> WORK INSTRUCTION
Could you swap "location" for "position" in the items, starting at the line that contains "What do you" and continuing through the end of the items, and return only those lines with nothing else altered? Leave the pictures out of your answer.

### EXTRACTED ENTRIES

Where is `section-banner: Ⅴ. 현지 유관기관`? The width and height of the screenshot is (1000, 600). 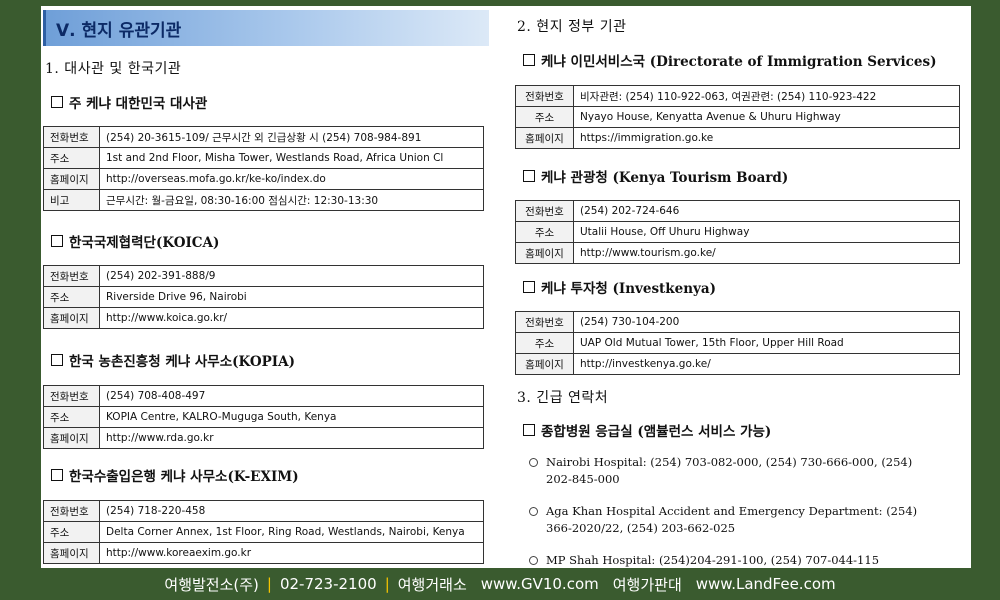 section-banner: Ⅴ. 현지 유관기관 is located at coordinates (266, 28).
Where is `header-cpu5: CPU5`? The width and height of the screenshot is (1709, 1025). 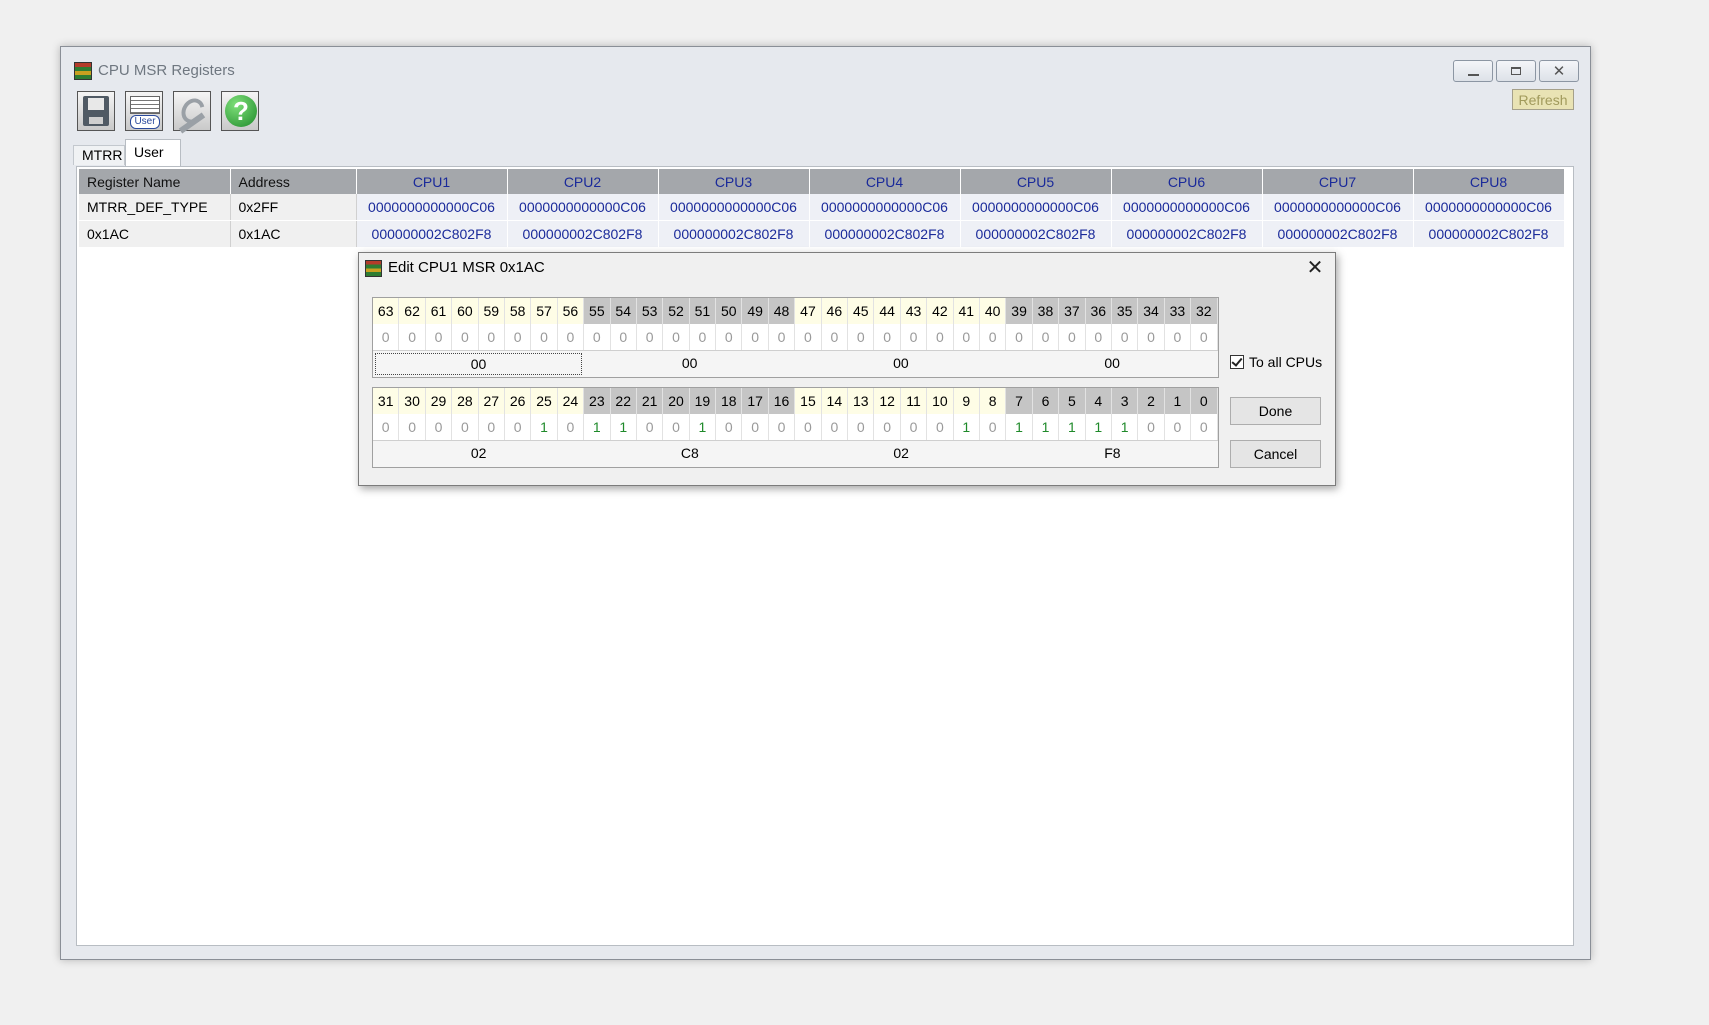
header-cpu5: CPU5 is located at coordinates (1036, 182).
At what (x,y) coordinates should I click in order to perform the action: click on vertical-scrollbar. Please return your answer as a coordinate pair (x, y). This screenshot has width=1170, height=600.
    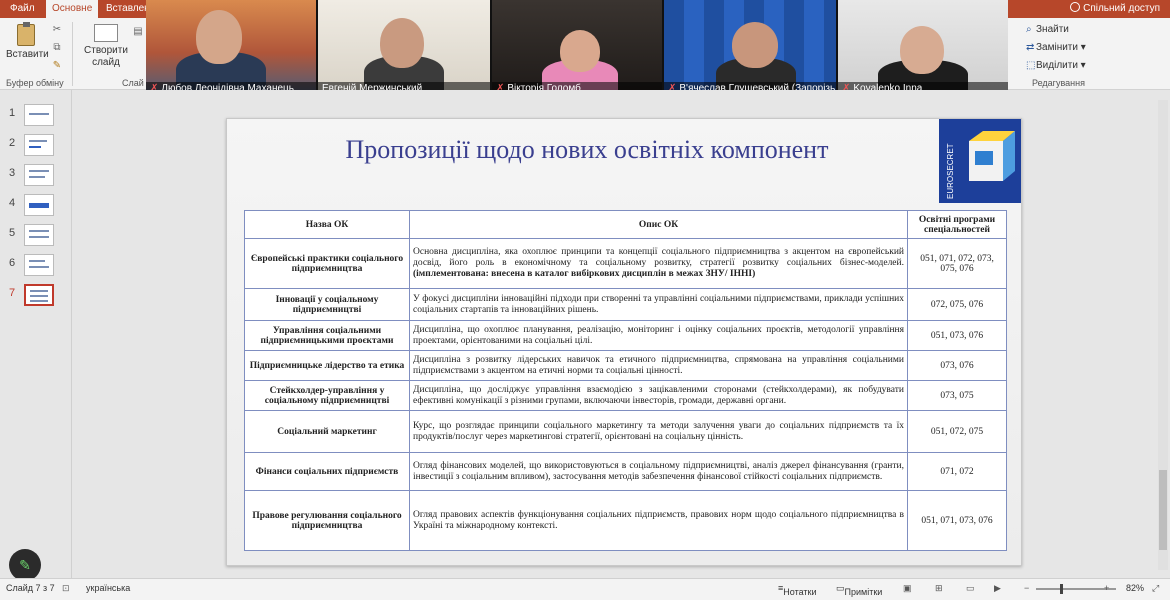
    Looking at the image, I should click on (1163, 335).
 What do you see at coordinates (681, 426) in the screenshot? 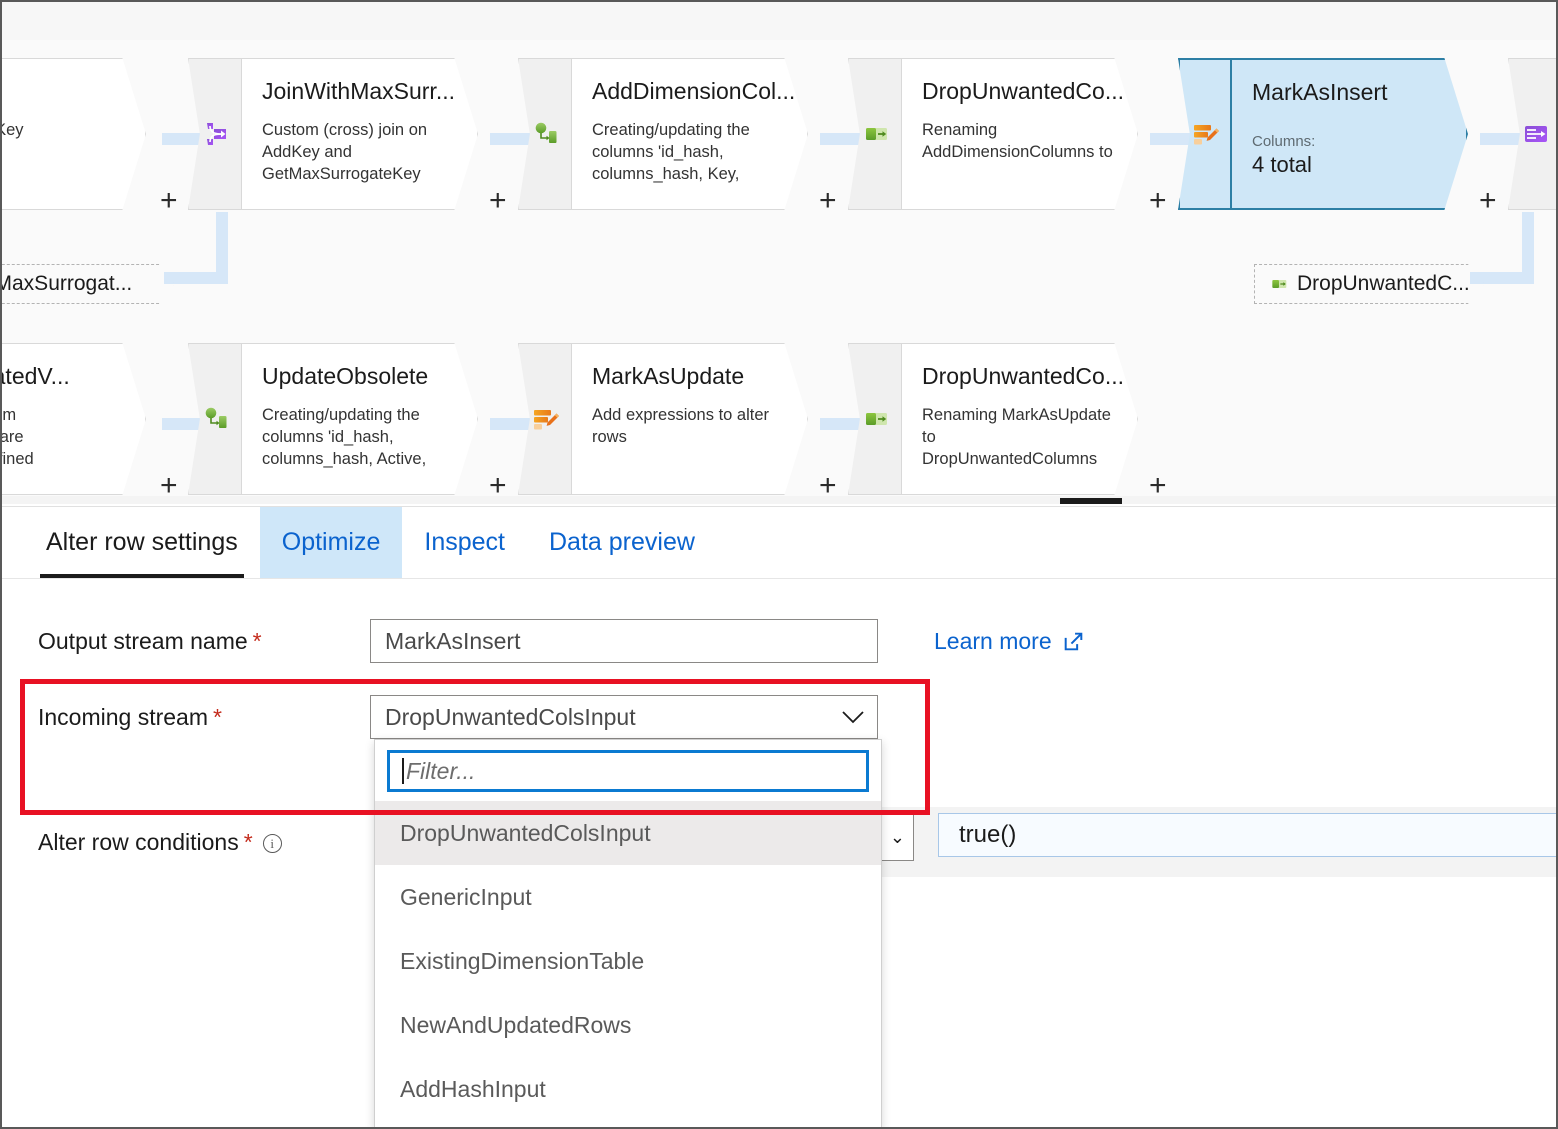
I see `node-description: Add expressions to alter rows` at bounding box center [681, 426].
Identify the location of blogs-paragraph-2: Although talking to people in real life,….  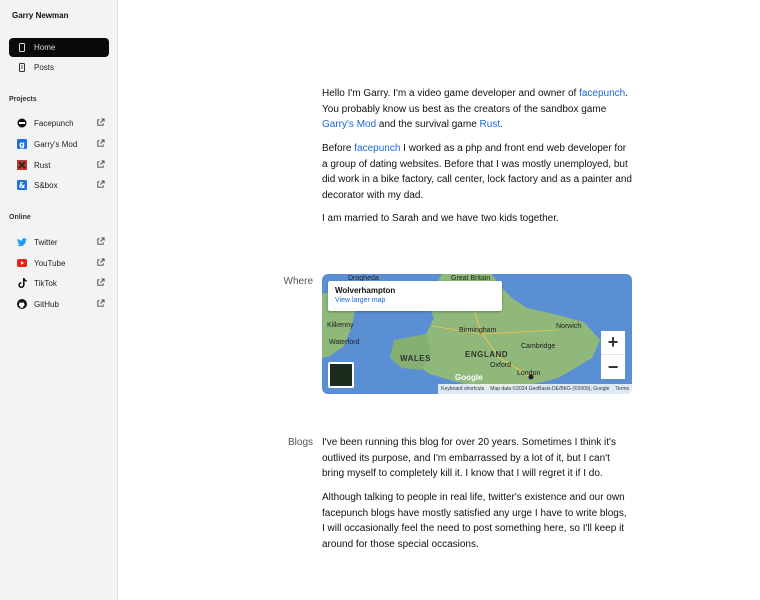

######

> REPLY TO THE EXERCISE
 What do you see at coordinates (681, 426) in the screenshot? 
I see `node-description: Add expressions to alter rows` at bounding box center [681, 426].
Identify the position of blogs-paragraph-2: Although talking to people in real life,….  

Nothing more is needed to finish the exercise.